:: EXERCISE BRIEF ::
Could you please retype the records exactly, minus their pictures?

(SOURCE MATERIAL begins)

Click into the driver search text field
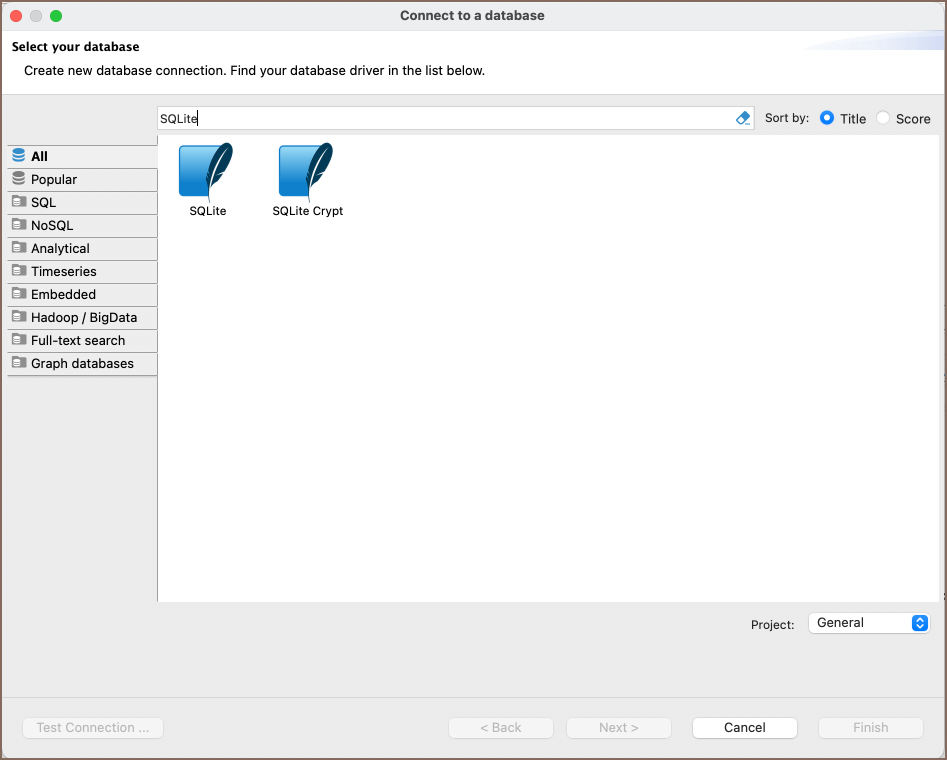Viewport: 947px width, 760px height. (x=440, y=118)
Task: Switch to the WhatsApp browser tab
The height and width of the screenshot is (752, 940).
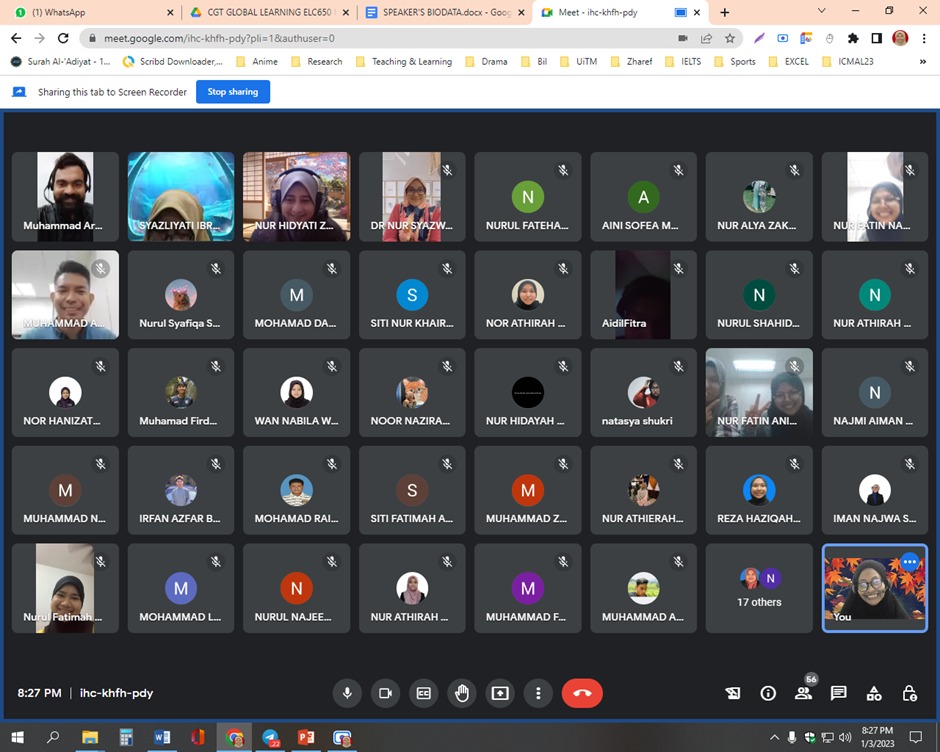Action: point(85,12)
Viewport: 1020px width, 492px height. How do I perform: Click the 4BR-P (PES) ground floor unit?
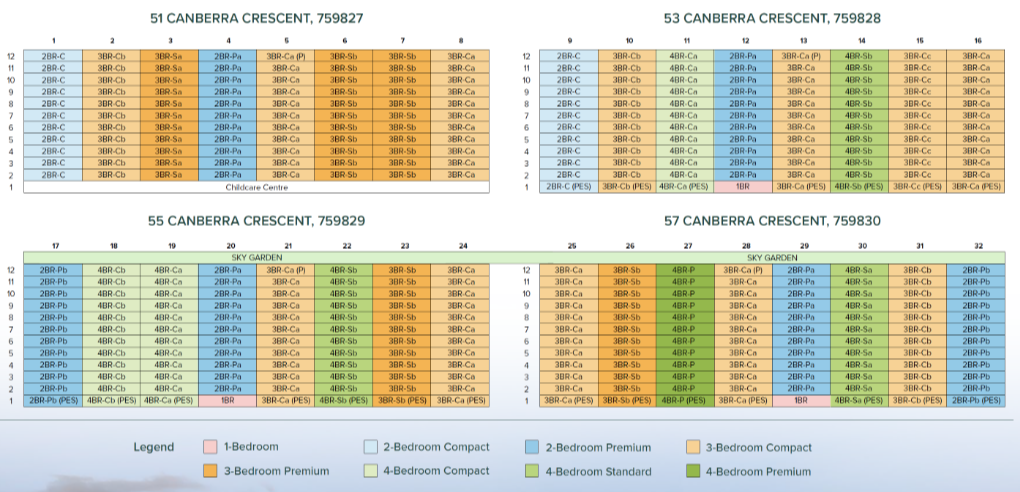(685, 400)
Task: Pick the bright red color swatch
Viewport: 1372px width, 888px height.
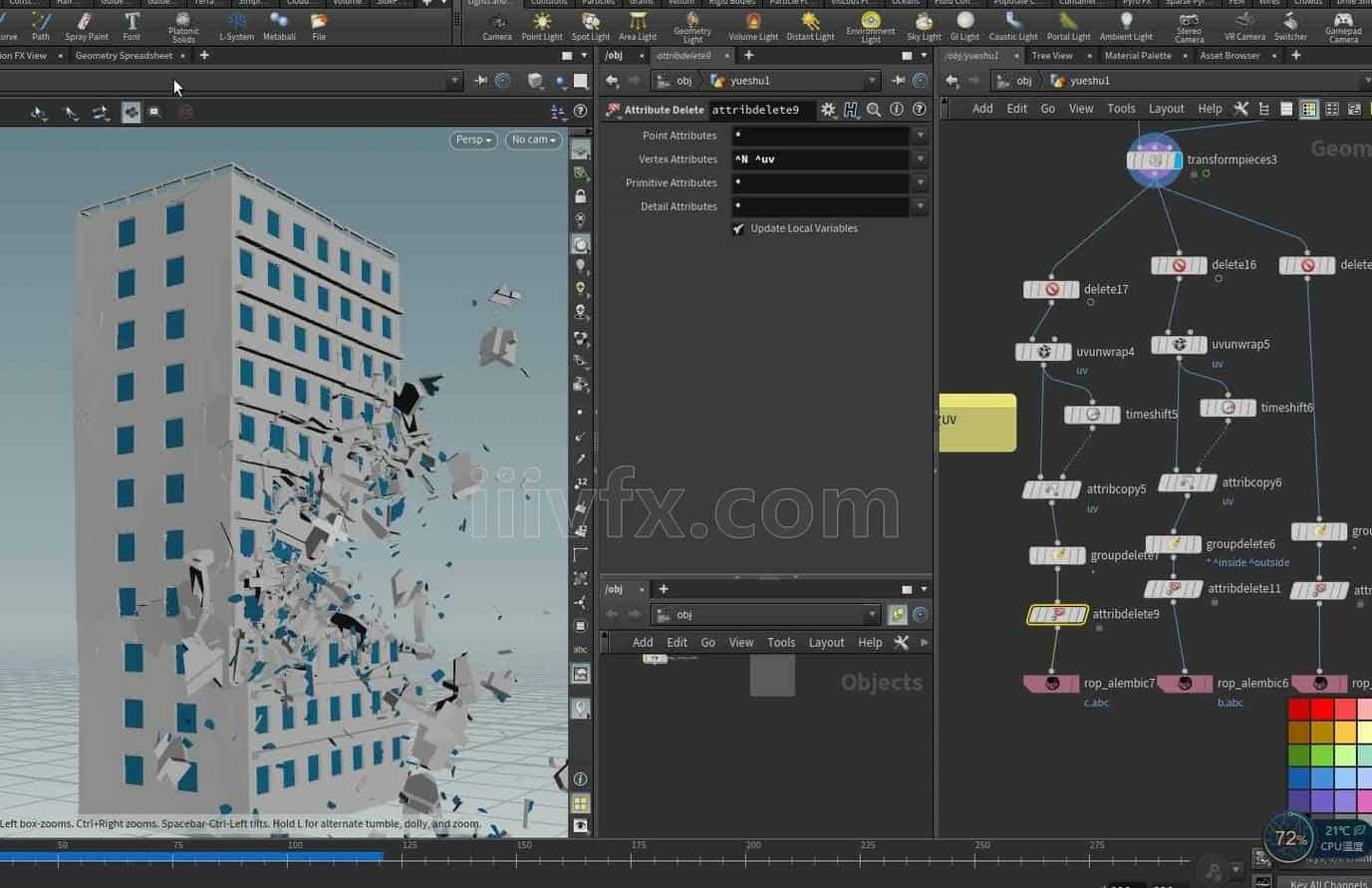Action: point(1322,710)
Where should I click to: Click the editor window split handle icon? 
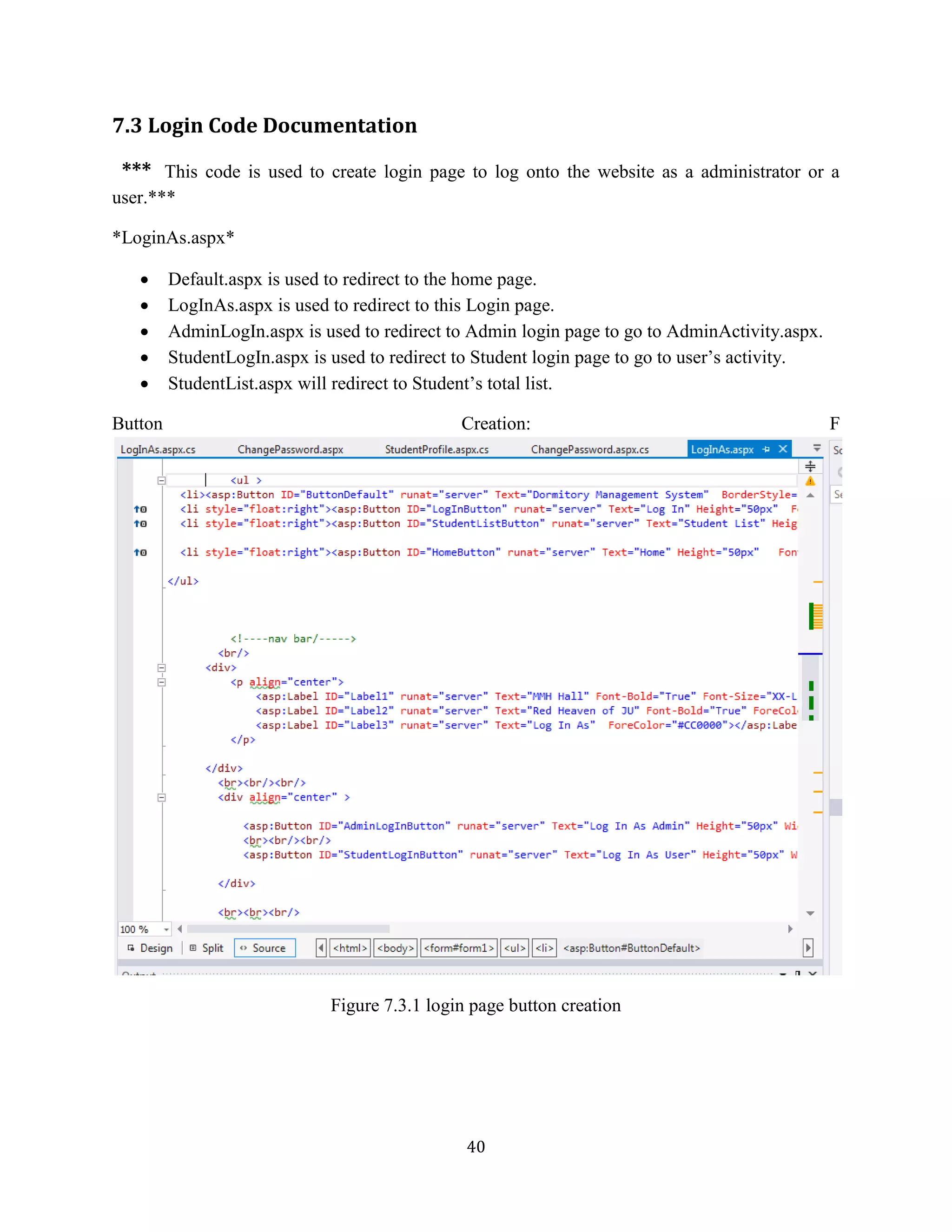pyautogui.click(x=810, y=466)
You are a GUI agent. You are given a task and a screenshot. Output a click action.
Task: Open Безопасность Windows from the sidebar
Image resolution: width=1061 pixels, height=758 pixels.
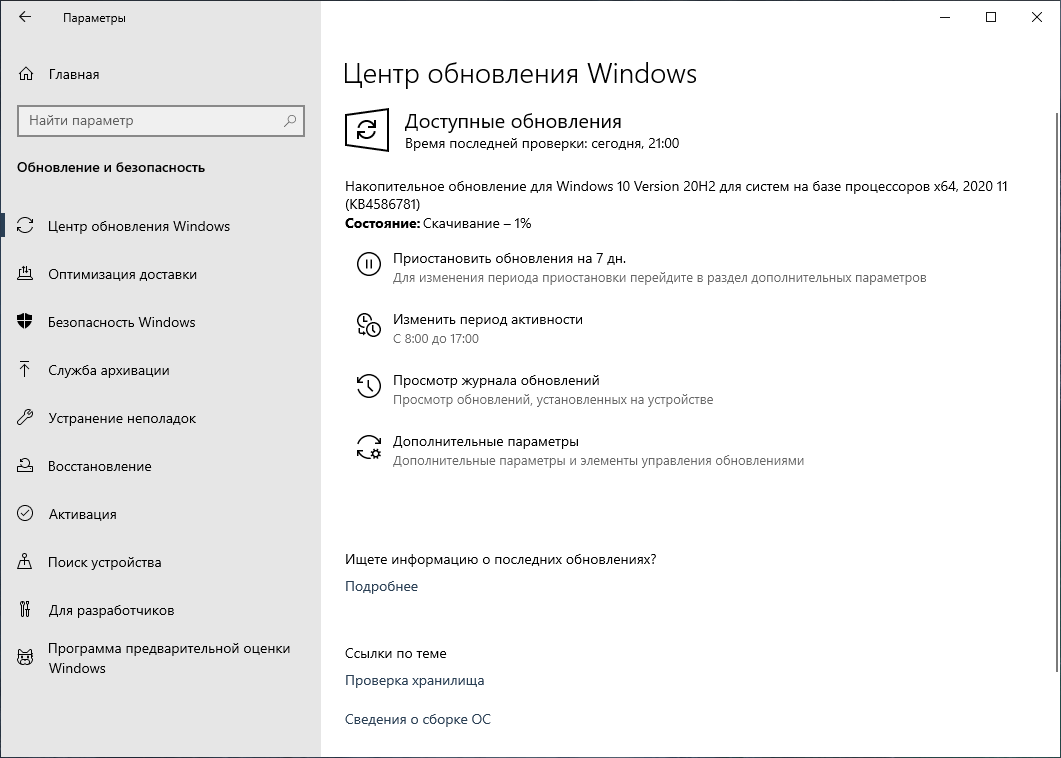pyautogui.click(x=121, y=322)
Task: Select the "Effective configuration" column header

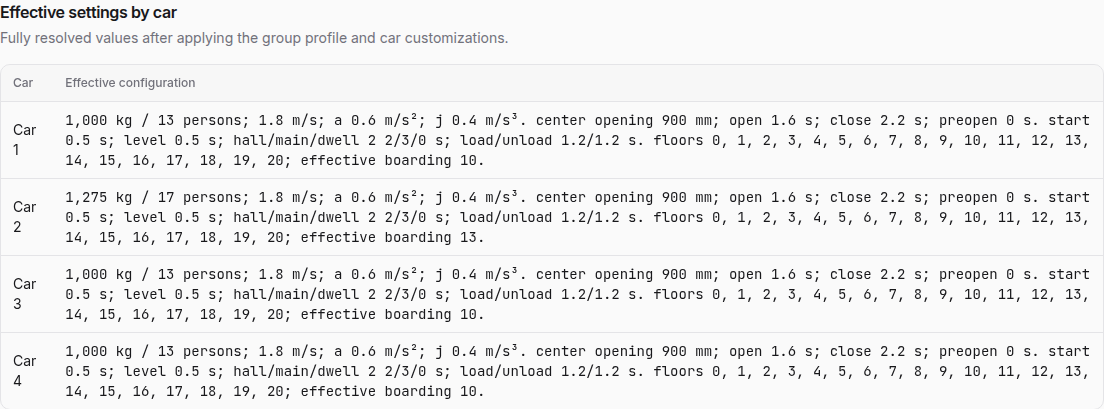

(SOURCE MATERIAL ends)

:: OUTPUT ::
Click into the driver search text field
Viewport: 947px width, 760px height. (x=440, y=118)
Task: Switch to the WhatsApp browser tab
The height and width of the screenshot is (752, 940).
Action: point(85,12)
Viewport: 1020px width, 492px height. How do I perform: Click the 4BR-P (PES) ground floor unit?
(685, 400)
Task: Pick the bright red color swatch
Viewport: 1372px width, 888px height.
Action: point(1322,710)
Where should I click to: Click the editor window split handle icon? 
pyautogui.click(x=810, y=466)
You are a GUI agent. You are given a task and a screenshot. Output a click action.
Task: Open Безопасность Windows from the sidebar
Image resolution: width=1061 pixels, height=758 pixels.
pyautogui.click(x=121, y=322)
Task: Select the "Effective configuration" column header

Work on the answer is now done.